Reuniões com o ministro começaram a ser feitas, e oficialmente eram conhecidos quatro bruxos que mais se interessavam pelo assunto – Bernard Huntington, Gaspard Levesque, Artèmise Mandeville e Amandine Feullière. Muitas idéias surgiram, até que, em 1500, foi estabelecido que uma nova escola iria ser criada. O local escolhido fora a ilha de Beauxbatons, na epoca habitada apenas por bruxos, da qual poucos navegantes tinham conhecimento. Os responsáveis seriam os quatro bruxos que haviam lutado por esse ideal, e que também eram quatro bruxos famosos nacionalmente. Assim, todos foram para a ilha, iniciando sua reconstrução e adequação, para torná-la a melhor escola de magia que já existira.

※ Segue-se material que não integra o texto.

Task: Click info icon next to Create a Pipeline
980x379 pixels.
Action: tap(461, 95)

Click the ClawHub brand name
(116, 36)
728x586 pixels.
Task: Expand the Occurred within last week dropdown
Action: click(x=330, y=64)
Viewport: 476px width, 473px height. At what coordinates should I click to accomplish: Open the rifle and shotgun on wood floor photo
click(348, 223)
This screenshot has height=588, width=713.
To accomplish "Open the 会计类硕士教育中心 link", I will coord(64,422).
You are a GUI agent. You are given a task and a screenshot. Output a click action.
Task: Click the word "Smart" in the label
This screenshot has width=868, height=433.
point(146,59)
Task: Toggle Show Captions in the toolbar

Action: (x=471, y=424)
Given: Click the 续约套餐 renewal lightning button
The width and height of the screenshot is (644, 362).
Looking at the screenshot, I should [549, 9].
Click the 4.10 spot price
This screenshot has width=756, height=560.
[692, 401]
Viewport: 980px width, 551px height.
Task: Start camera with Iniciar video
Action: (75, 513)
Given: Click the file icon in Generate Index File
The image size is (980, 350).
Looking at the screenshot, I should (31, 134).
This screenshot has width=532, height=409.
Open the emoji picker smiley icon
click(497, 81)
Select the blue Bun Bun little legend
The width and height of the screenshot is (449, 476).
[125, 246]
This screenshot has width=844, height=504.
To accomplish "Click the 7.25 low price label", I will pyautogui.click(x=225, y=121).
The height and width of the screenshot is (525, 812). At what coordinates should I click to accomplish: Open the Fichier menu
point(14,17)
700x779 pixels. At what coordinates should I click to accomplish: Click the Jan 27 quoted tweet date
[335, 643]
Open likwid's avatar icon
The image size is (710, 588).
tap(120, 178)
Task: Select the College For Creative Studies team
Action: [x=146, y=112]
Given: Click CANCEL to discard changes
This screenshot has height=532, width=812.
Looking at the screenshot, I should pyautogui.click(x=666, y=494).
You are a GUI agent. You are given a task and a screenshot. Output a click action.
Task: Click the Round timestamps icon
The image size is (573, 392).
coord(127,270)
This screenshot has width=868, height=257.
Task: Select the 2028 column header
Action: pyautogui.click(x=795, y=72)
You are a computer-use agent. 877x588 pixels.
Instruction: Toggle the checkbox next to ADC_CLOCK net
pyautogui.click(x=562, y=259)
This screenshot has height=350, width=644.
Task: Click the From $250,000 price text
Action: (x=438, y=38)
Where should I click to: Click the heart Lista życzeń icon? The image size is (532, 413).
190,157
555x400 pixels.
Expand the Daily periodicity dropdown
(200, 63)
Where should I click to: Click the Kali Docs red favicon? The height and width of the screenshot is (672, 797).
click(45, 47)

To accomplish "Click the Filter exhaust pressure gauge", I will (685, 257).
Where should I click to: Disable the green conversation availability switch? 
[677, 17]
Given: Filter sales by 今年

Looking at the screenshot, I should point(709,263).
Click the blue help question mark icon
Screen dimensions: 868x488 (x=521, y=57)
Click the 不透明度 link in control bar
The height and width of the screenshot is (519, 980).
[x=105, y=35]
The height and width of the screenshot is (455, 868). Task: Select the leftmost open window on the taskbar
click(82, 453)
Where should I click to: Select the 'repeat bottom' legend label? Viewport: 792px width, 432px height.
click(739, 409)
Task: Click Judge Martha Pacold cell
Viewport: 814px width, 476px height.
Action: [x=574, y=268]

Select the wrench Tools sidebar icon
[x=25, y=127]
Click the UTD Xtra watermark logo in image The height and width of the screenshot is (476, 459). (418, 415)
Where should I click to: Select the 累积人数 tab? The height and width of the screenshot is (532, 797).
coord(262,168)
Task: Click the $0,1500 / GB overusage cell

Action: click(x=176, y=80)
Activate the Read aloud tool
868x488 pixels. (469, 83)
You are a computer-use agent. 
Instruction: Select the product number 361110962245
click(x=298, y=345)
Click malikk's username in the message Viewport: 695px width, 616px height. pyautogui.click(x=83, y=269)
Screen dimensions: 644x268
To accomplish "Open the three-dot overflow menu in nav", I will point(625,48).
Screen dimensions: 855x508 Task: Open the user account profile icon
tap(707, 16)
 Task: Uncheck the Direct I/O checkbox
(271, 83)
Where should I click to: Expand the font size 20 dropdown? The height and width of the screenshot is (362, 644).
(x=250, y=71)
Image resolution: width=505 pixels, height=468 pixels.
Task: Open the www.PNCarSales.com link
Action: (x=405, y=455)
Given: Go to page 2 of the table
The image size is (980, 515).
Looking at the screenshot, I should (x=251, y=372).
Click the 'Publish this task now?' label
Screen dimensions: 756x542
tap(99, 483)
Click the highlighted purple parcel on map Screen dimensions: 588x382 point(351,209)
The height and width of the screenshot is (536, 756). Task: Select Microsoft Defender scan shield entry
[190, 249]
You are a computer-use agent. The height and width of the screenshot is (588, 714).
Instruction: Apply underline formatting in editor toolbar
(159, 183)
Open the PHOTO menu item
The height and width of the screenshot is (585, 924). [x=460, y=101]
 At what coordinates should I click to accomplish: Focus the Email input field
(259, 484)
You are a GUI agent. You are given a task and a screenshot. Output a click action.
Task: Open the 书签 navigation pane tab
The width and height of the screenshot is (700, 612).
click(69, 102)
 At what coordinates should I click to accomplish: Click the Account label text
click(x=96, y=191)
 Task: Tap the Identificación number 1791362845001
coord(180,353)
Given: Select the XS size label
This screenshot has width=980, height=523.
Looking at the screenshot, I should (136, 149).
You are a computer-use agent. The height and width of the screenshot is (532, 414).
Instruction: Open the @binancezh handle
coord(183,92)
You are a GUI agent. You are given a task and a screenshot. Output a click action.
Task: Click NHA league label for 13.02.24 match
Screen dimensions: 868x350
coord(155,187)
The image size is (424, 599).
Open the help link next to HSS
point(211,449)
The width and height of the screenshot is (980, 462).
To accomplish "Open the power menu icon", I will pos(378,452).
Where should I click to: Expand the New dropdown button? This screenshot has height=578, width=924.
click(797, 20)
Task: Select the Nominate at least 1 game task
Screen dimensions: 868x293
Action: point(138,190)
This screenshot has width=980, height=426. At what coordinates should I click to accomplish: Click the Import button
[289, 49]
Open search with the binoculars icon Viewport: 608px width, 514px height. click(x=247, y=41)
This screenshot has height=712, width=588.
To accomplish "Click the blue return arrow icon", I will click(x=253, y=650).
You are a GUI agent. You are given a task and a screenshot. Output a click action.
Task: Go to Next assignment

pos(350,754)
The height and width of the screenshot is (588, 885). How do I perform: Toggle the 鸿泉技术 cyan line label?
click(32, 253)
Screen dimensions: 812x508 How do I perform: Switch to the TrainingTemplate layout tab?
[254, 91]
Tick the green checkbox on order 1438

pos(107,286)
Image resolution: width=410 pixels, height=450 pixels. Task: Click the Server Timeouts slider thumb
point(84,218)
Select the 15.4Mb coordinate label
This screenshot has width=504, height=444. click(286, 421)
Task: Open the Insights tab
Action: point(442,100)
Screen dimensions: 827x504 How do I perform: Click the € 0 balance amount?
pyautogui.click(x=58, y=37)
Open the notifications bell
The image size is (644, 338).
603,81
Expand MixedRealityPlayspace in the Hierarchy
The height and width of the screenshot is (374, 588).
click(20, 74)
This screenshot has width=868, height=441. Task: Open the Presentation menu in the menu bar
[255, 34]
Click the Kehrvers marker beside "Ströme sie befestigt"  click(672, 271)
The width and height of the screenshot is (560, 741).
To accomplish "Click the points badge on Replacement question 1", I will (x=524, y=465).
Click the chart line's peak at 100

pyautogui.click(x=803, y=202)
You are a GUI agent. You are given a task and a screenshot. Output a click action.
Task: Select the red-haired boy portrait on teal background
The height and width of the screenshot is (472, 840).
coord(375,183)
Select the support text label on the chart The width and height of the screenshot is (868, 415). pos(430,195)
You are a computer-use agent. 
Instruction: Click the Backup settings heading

Como cada um dos quatro tinha uma área de especialização, não foi difícil determinar o que iriam fazer; Bernard, por seu ótimo trabalho como auror e ilusionista, ficou encarregado com a proteção da ilha e do castelo. Lançou, na ilha e num raio de dez quilômetros em volta dela, uma ilusão tão forte que qualquer um que não fosse bruxo não seria capaz de enxergá-la. Com outros feitiços, fez com que os trouxas que passassem por ali fossem automaticamente transportados para o outro lado, sem conseguirem chegar até a ilha; protegeu o castelo com milhares de feitiços, coisas que lhe consumiram alguns meses de trabalho. Mas, enfim, terminaram.

O lugar estava finalmente pronto, e bastava apenas decidirem qual sistema de educação iriam adotar. Haviam combinado de se reunirem com o ministro para discutirem o assunto, e esperavam sua chegada. Bernard vivia feliz; seu sonho havia se realizado e eles estava casado com a maior mulher do mundo, e tinha um lindo filho. Então, inesperadamente, Noèlle recebeu uma mensagem do Ministério. Era uma armadilha, e ele descobriu, uma semana depois, que a mulher havia sido assassinada pela Inquisição Bernard sentiu como se o seu coração fosse arrancado de seu peito; apesar disso, respirou fundo e seguiu em frente – Noèlle não o quereria deprimido para sempre. Após a reunião com Louis, Bernard decidiu separar uma torre para fazer uma casa própria, na qual valorizaria, acima de tudo, a dignidade, o caráter e a coragem, qualidades que ele possuía e que achava fundamentais. Para cor, escolheu vermelho e dourado, cores que para ele passavam as ideais características da casa... E também, as cores preferidas de Noèlle.

Após cada um dos quatro ter estabelecido suas características, os alunos começaram a ser aceitos e separados de acordo com suas personalidades. A rixa entre Amandine e Bernard acabou por ser passada para suas respectivas casas, e a rivalidade passou a ser o sentimento principal entre Noble e Perséverér. Bernard permaneceu como professor de Ilusões o máximo que pode, criando seu filho com espetacular dedicação. Morreu anos depois, numa armadilha da Inquisição, mas seu nome ficou conhecido para sempre, como um homem que amou demais, viveu demais e lutou, até o fim.